Success: A Secure Future
Partnering with Barricade Cyber Solutions means more than just recovering from a ransomware attack—it means building a resilient business. Our proven track record ensures your data is secure, your operations are uninterrupted, and your reputation is protected. With our 24/7 support and expert guidance, you can focus on what matters most: running your business.
Conclusion
SAFEPAY ransomware is a growing threat, but with the right knowledge and partner, you can protect your organization. Barricade Cyber Solutions is your guide to navigating this complex landscape, offering expert solutions to recover from attacks and prevent future incidents.
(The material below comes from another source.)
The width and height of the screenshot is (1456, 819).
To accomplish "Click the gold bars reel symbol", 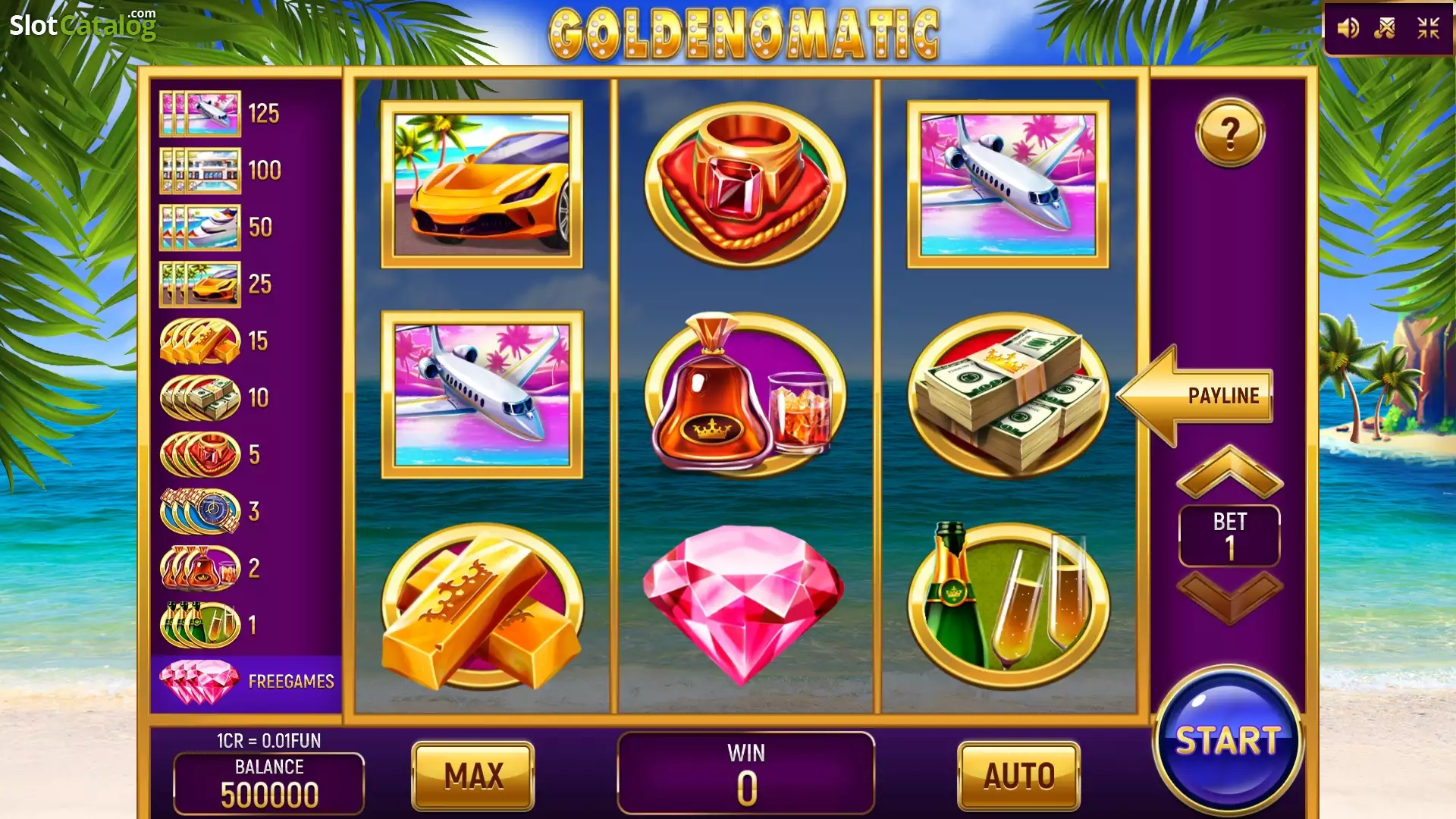I will click(x=482, y=606).
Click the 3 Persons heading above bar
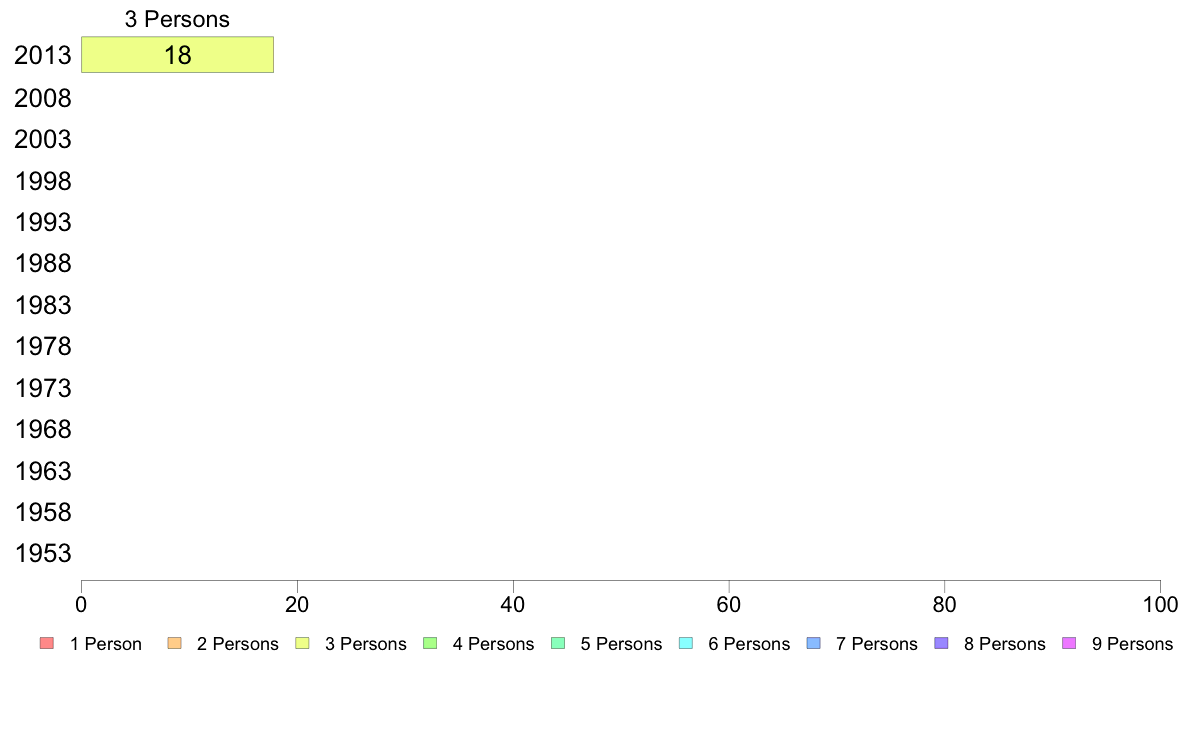Image resolution: width=1188 pixels, height=736 pixels. coord(177,19)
Take action now to safeguard your business.
Threat Actor Profile
-
Name and Aliases: SAFEPAY, SafePay
-
Origin and Affiliations: Unknown, but a built-in check prevents operation in Russian-speaking countries, suggesting possible Russian affiliations.
-
Motivation and Goals: Financial gain through ransomware attacks targeting SMEs and local governments.
Operational Overview
-
Initial Access Vectors:
-
Password spraying on VPNs.
-
Phishing emails with malicious attachments.
-
Possible exploitation of VPN vulnerabilities.
-
-
Lateral Movement:
-
Automated scripts for privilege escalation.
-
26 days to Domain Admin in one documented case.
-
-
Data Exfiltration:
-
Large volumes (450 GB–1.2 TB) stolen using SharpShares, WinRAR, FileZilla.
-
-
Encryption and Extortion:
-
Files encrypted with .safepay extension.
-
Double extortion with data theft and leak site threats.
-
Direct phone calls to victims.
-
Technical Details
-
Malware:
-
SAFEPAY ransomware (written in C).
-
Uses AES-CBC/ChaCha20 and Curve25519 ECC.
-
Command line arguments: -pass (victim ID for config decryption), -enc <1-10> (partial encryption).
-
-
Tools and Infrastructure:
-
Tor-based leak sites:
-
http://j3dp6okmaklajrsk6zljl5sfa2vpui7j2w6cwmhmmqhab6frdfbphhid.onion/
-
http://nz4z6ruzcekriti5cjjiiylzvrmysyqwibxztk6voem4trtx7gstpjid.onion/
-
http://nj5qix45sxnl4h4og6hcgwengg2oqloj3c2rhc6dpwiofx3jbivcs6qd.onion/
-
-
TON network for victim communications.
-
Tools: SharpShares, WinRAR, FileZilla.
-
-
Cryptographic Similarities: Shares elements with LockBit3, Hive, DarkBit, Proxima, Babuk.
Victimology
-
Targeted Sectors: Business services, retail, education, manufacturing, local governments.
-
Geographic Focus: US, Germany, UK, with additional attacks in Australia, Canada, and others.
-
Notable Victims:
-
UK business with 1.2 TB of data stolen (2025).
-
German SMEs and local governments in early 2025.
-
169 victims listed by May 2025.
-
Indicators of Compromise (IOCs)
| TTP CATEGORY | DETAILS |
|---|---|
| Ransom Note | readme_safepay.txt |
| Leak Sites | http://j3dp6okmaklajrsk6zljl5sfa2vpui7j2w6cwmhmmqhab6frdfbphhid.onion/ |
| File Extension | .safepay |
| http://nz4z6ruzcekriti5cjjiiylzvrmysyqwibxztk6voem4trtx7gstpjid.onion/ | |
| http://nj5qix45sxnl4h4og6hcgwengg2oqloj3c2rhc6dpwiofx3jbivcs6qd.onion/ |
Law Enforcement and Threat Landscape
As of July 2025, no law enforcement actions against SAFEPAY have been reported. However, the group’s targeting of public institutions, such as local governments in Germany, suggests investigations may be ongoing. SAFEPAY’s rapid rise in the ransomware landscape, with a significant increase in activity from November 2024 to May 2025, indicates it is a growing concern.